## TASK DESCRIPTION
If a line below falls between the line with "Given: Select the" and the line with "Viewport: 1024px width, 779px height.", or is one of those two, output it exactly; output nothing else and no pictures.

## Collected data
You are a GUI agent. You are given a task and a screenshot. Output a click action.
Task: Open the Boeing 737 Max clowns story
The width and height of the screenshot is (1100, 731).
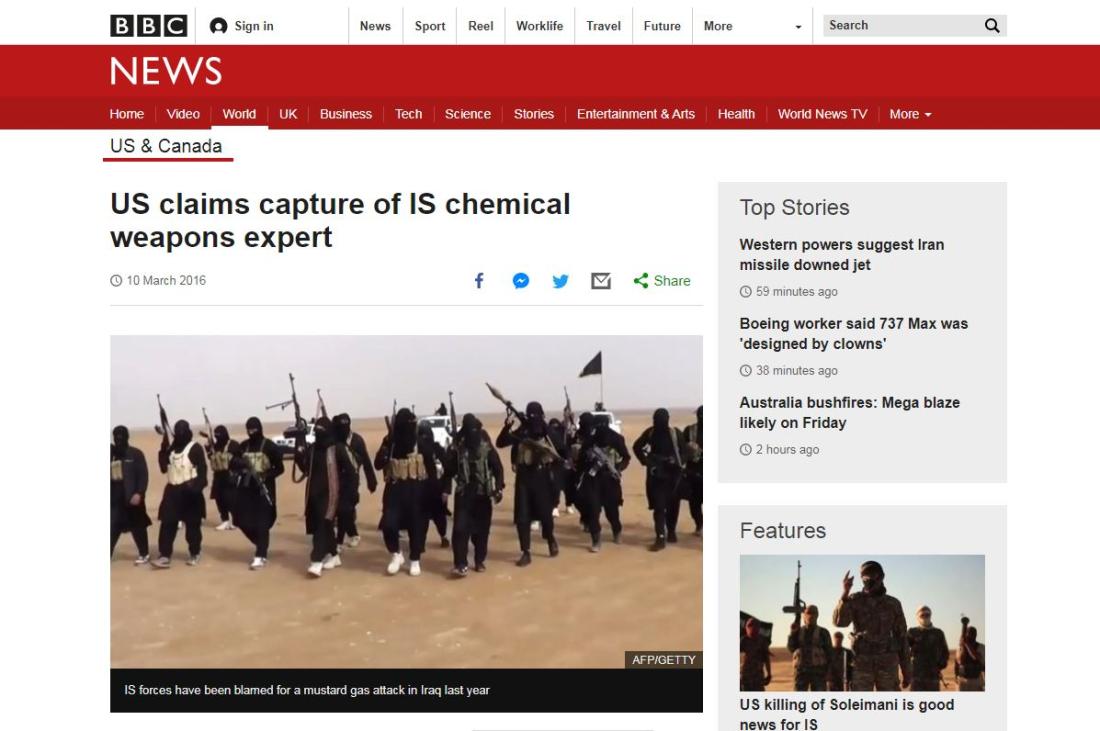(x=854, y=334)
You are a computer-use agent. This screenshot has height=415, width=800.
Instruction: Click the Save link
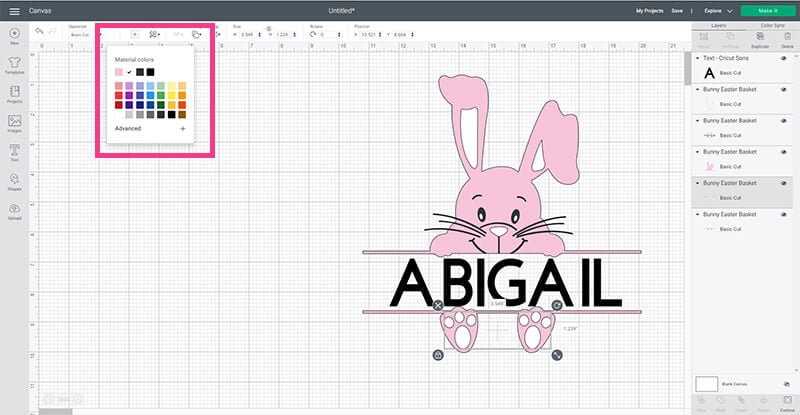677,10
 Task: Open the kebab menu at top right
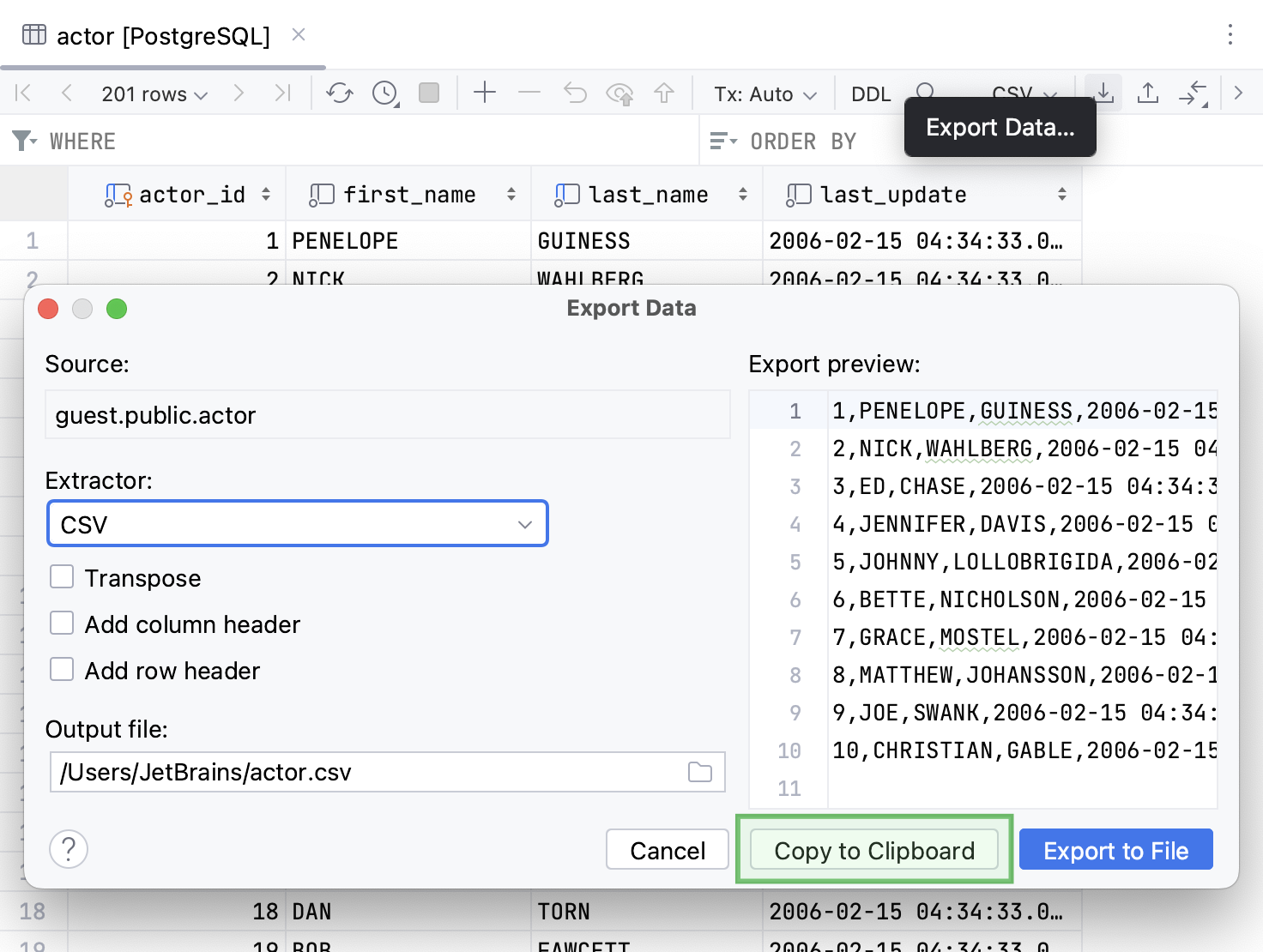pyautogui.click(x=1230, y=35)
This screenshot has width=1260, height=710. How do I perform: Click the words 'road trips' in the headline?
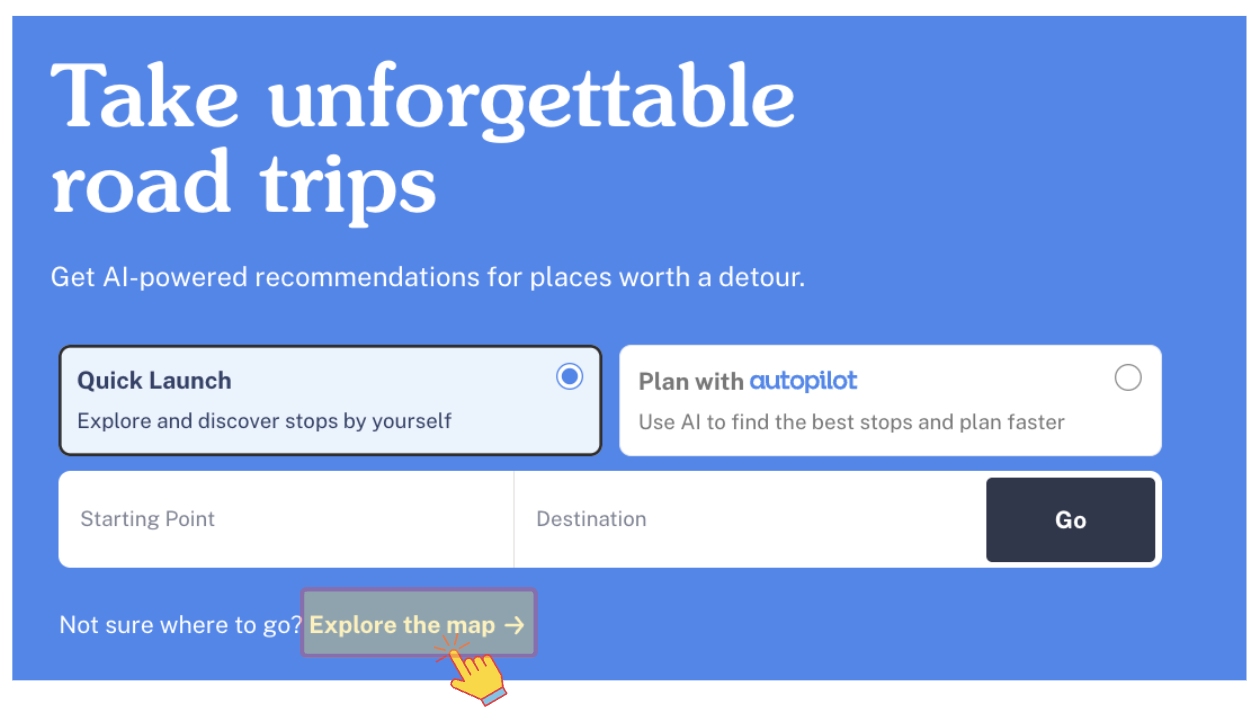coord(244,183)
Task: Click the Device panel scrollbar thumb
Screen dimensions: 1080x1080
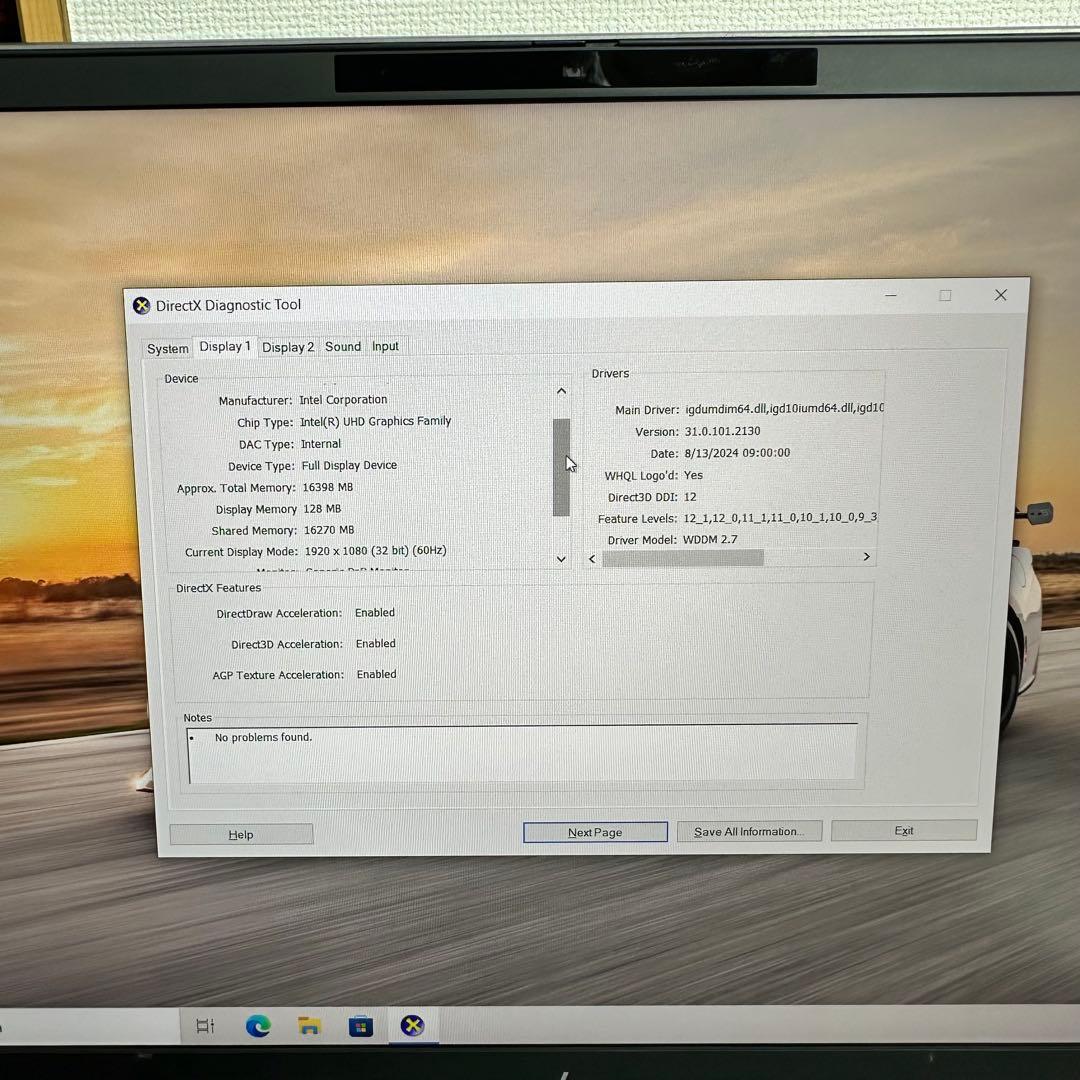Action: pos(561,465)
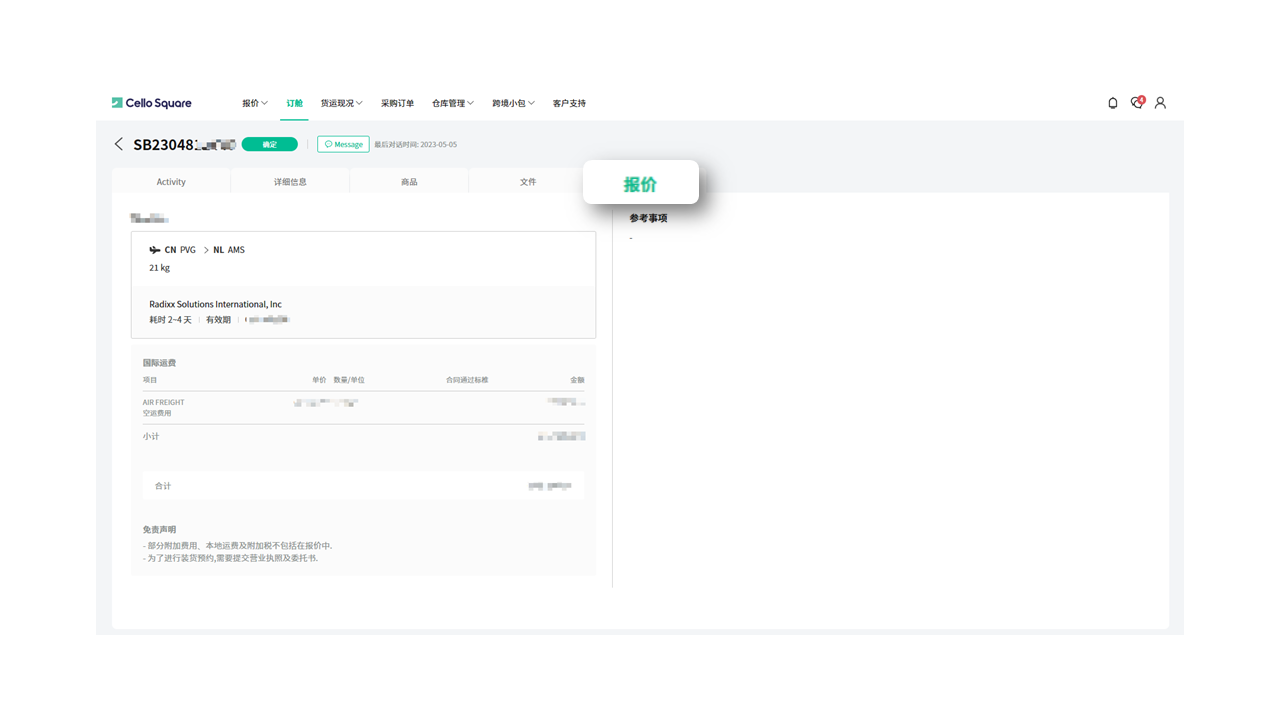Viewport: 1280px width, 720px height.
Task: Click the speech bubble icon in the Message button
Action: 328,145
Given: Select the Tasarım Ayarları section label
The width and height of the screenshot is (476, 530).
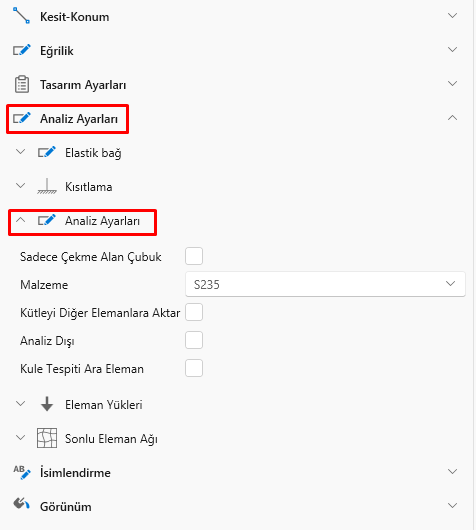Looking at the screenshot, I should pyautogui.click(x=83, y=85).
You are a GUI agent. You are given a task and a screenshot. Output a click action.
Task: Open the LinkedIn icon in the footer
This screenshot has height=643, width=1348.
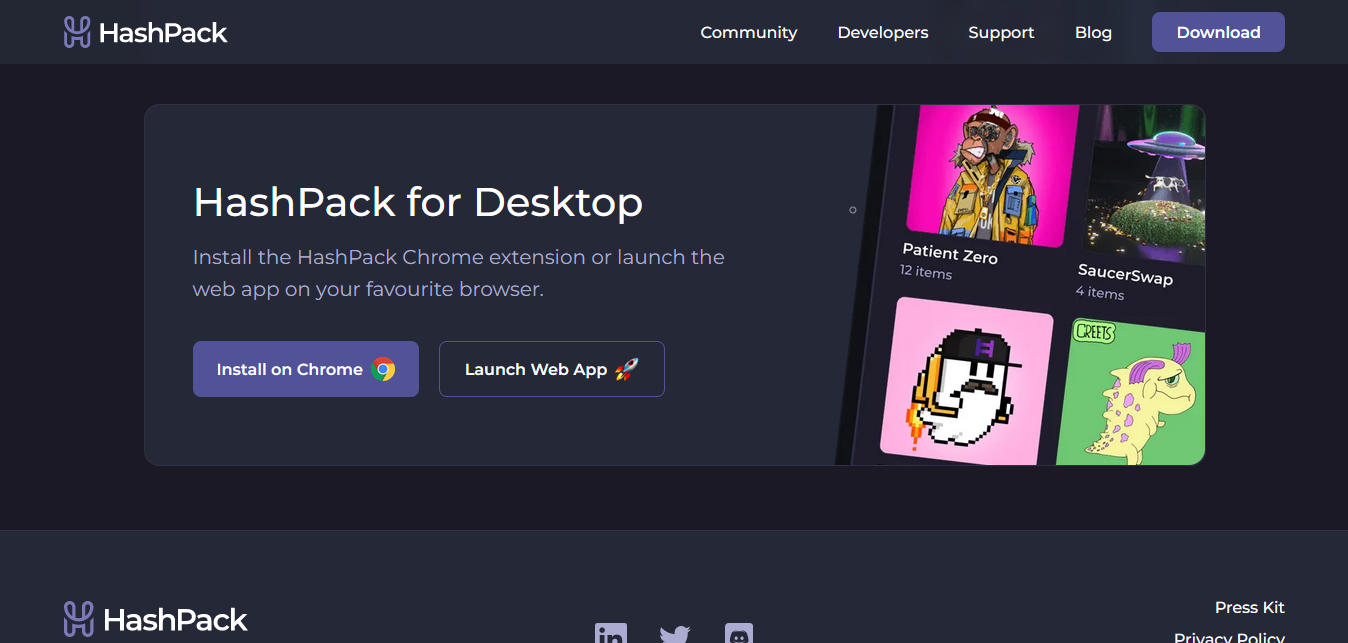(x=611, y=634)
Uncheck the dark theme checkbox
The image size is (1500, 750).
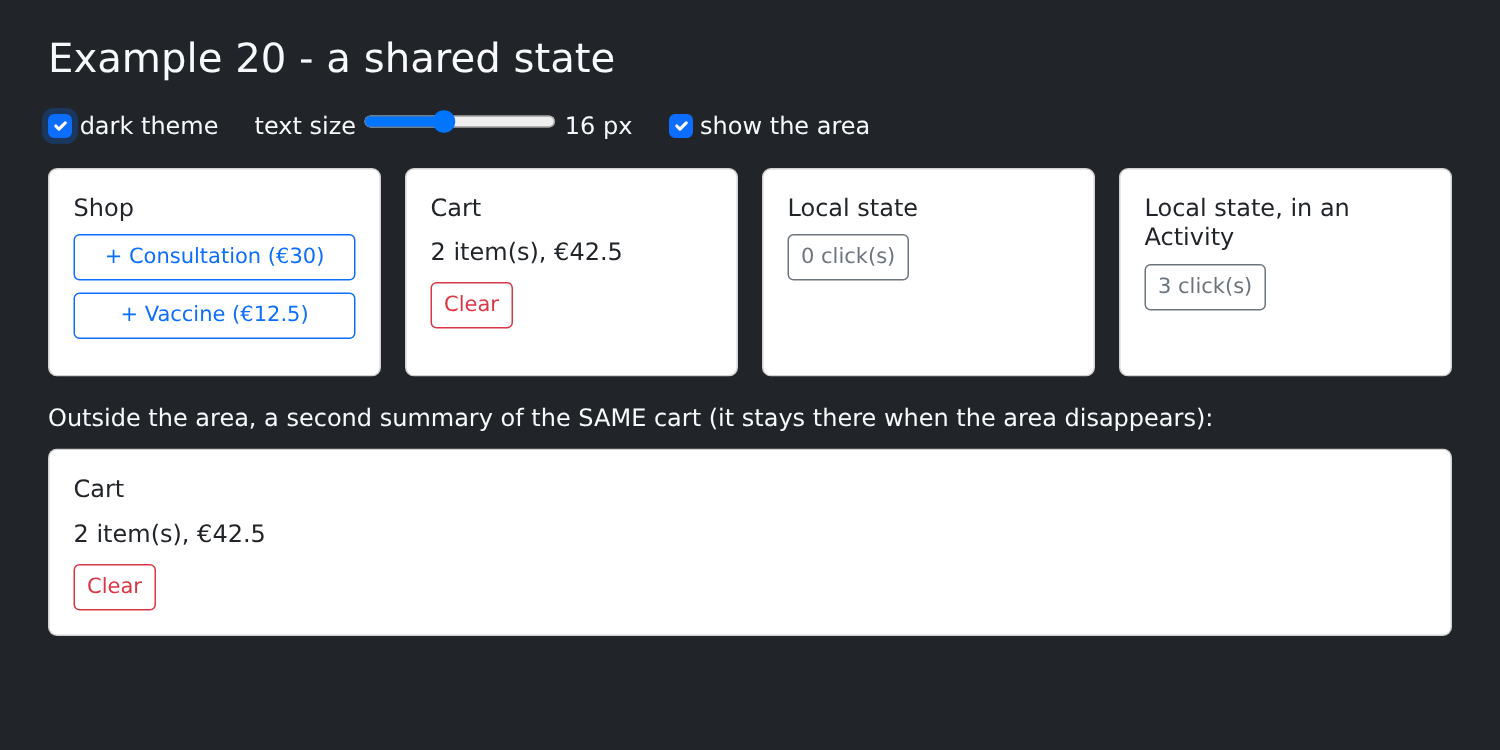(x=60, y=126)
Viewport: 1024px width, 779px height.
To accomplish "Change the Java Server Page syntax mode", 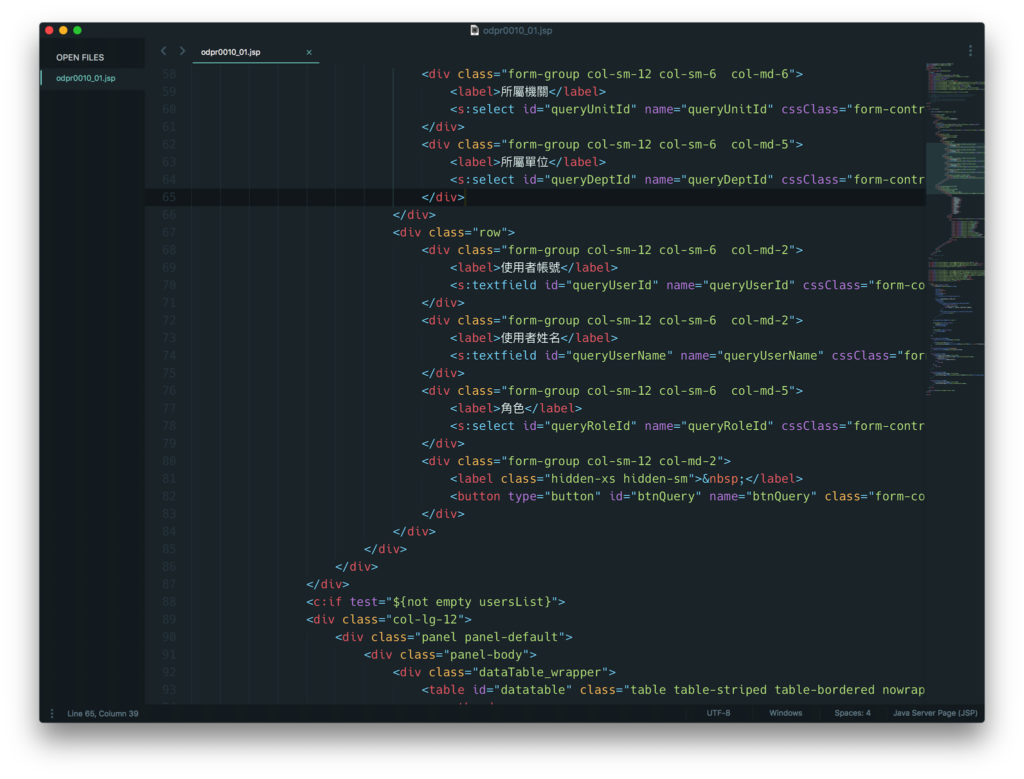I will point(935,713).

## OUTPUT FOR THIS EXERCISE
Given: Select the Tasarım Ayarları section label
The width and height of the screenshot is (476, 530).
Looking at the screenshot, I should pyautogui.click(x=83, y=85).
You are a GUI agent. You are given a task and a screenshot. Output a click action.
Task: Open the LinkedIn icon in the footer
This screenshot has height=643, width=1348.
(x=611, y=634)
Uncheck the dark theme checkbox
The image size is (1500, 750).
(x=60, y=126)
Viewport: 1024px width, 779px height.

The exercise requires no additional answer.